"Aquí tienen unas plantas de maíz sembradas a principios de abril que apenas están alcanzando la fase de floración. Algunas ya empiezan a marchitarse. La cosecha será probablemente casi nula", lamenta Bertrand Feugnet. En amplias zonas de Francia no ha caído una sola gota de lluvia desde hace semanas. En su región, las temperaturas superan en más de 10 grados los valores habituales para esta época del año.
"Estamos sufriendo un déficit hídrico enorme. Creo que el cultivo del maíz se va a volver muy complicado. Necesitamos desarrollar sistemas de riego mediante el almacenamiento de agua. No vemos otra solución. Eso significa guardar agua durante el invierno para poder utilizarla en verano", explica.
La cuestión del almacenamiento de agua es una preocupación constante para este ganadero, viticultor y productor de cereales que dirige una explotación familiar. Afiliado a la FNSEA, el principal sindicato agrario francés, no entiende algunas de las reticencias planteadas en nombre de la protección ambiental.
"Nos dicen que no hay alternativa. Es lo que ya se ha hecho en países del sur como España, Portugal o Marruecos. Para alimentar a los animales y producir alimentos para las personas necesitamos agua. No podemos hacerlo de otra manera. Justamente aquí enfrente tienen un embalse de almacenamiento construido en los años 2000. En aquel momento fue una iniciativa pionera. Se llenó poco a poco durante el invierno y ahora dispone de agua para el verano. Gracias a eso puede seguir cultivando maíz. Se puede ver al fondo", señala.
Actualmente, el Parlamento francés debate un proyecto de ley de emergencia agrícola destinado a responder al malestar del sector. Entre sus medidas figura la simplificación de los procedimientos para construir infraestructuras de almacenamiento de agua, incluso en zonas húmedas, espacios considerados esenciales para la biodiversidad.
Una perspectiva que preocupa a Jean-Pierre Georges, responsable de asuntos relacionados con el agua en la región de Nueva Aquitania dentro de la organización ecologista France Nature Environnement. A su juicio, es necesario establecer prioridades y avanzar hacia una profunda transformación del modelo agrícola.
"El almacenamiento de agua debe destinarse a actividades prioritarias, como la horticultura, la ganadería o la agricultura ecológica. Llegará un momento en el que tendremos que reducir el peso de los grandes cultivos porque no habrá suficiente agua para cubrir todas las necesidades. También debemos considerar nuevas producciones agrícolas y repensar nuestro enfoque. Durante años se eliminaron los setos porque se consideraban un obstáculo, cuando en realidad ayudan a conservar la calidad del suelo. Hoy los terrenos se drenan para evacuar el agua lo más rápido posible y, cuando llega el verano, queremos volver a traerla. Lo más sensato sería conservarla desde el principio", afirma.

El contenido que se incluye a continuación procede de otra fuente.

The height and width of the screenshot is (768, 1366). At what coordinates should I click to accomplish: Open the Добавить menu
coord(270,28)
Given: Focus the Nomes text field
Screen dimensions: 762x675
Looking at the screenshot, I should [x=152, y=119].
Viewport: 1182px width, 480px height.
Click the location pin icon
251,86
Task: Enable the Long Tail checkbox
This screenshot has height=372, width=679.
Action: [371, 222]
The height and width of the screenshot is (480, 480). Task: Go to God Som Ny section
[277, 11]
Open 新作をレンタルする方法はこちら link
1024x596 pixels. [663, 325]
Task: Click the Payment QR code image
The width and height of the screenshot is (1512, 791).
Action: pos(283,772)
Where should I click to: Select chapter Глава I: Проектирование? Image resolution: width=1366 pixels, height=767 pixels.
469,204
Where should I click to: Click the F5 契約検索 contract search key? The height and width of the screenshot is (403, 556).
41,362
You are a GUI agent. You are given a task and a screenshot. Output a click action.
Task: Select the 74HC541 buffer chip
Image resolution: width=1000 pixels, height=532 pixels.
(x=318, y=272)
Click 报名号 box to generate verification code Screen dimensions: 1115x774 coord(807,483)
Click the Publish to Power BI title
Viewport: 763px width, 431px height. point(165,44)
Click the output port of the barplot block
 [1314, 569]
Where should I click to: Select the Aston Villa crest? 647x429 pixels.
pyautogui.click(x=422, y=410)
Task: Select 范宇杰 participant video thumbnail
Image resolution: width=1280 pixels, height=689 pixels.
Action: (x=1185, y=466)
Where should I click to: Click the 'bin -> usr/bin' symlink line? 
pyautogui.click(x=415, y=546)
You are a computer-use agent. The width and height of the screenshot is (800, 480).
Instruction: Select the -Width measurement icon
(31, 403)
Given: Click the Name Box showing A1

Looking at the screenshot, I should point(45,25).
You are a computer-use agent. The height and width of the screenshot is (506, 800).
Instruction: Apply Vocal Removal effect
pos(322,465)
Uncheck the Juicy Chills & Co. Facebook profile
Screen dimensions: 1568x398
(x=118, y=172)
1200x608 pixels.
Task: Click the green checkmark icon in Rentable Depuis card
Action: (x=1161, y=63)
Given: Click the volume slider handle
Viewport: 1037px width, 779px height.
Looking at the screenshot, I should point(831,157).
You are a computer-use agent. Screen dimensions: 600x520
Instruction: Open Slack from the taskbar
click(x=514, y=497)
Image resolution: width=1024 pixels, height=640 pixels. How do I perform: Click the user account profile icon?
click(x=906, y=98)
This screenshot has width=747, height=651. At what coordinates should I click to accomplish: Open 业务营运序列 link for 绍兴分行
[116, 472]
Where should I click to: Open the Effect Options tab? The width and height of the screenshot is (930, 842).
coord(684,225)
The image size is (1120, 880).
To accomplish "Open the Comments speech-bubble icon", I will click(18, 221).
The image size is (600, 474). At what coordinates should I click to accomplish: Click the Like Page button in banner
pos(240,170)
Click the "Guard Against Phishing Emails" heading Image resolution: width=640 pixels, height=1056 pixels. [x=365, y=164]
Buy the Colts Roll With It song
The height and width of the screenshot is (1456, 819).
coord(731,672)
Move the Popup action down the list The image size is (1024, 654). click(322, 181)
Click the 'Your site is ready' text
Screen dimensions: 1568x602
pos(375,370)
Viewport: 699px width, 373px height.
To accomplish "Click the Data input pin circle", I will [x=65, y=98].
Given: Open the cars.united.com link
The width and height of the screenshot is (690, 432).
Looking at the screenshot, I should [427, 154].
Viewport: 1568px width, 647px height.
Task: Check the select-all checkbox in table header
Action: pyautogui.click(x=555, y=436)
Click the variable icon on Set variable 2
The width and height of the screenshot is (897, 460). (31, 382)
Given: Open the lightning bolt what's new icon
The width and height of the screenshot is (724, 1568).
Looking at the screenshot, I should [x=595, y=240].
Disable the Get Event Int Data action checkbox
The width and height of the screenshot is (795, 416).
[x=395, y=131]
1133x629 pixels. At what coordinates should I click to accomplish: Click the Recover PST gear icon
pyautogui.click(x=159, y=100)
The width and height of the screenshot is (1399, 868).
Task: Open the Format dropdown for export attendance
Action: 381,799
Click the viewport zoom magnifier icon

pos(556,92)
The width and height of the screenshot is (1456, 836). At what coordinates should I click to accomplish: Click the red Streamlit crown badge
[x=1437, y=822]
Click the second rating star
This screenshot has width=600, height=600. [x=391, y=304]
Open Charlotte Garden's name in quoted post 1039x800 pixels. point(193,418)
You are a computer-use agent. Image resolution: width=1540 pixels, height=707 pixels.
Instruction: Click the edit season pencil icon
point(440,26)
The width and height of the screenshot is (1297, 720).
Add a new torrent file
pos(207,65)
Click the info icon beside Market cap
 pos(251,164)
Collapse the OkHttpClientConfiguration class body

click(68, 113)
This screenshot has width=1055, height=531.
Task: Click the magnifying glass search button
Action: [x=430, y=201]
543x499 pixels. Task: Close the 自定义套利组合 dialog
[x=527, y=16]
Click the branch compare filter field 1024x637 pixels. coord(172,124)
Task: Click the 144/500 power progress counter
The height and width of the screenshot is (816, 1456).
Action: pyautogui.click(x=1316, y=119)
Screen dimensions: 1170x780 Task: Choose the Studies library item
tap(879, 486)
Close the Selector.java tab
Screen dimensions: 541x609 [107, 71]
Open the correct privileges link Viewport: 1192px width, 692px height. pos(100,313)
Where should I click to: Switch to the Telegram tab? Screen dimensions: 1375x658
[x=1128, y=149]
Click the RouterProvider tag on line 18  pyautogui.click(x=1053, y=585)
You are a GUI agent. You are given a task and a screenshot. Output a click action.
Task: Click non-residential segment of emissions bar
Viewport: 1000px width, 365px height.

Conservar el agua y devolverla al suelo es precisamente la apuesta que hizo Éric Germond hace tres décadas. Este agricultor ecológico y criador de vacas limusinas, en el noreste del departamento de Charente, abandonó el modelo intensivo, dejó de cultivar maíz y reconstruyó un ecosistema capaz de retener mejor el agua.
"Hoy sabemos perfectamente que sin árboles no habrá futuro para la humanidad. Empecé plantando árboles hace 30 años y ahora proporcionan sombra y ayudan a almacenar agua. En cambio, las zonas donde han desaparecido los paisajes de setos y arbolado acabarán convirtiéndose en desiertos. Nuestro modelo busca retener el agua en el suelo. Aun así, es posible que en el futuro tengamos que adaptarnos aún más porque la cantidad de agua disponible seguirá disminuyendo. No sé exactamente cómo, pero la agroforestería forma parte de la solución", sostiene.
Según la Oficina Francesa de la Biodiversidad, desde 1950 han desaparecido cerca del 70 % de los setos tradicionales del campo francés, en gran medida debido al desarrollo de la agricultura cerealista intensiva.
Más que nunca, el debate sobre el reparto de los recursos hídricos pone sobre la mesa una cuestión de fondo: qué modelo agrícola necesita Francia para adaptarse a un clima cada vez más cálido y seco.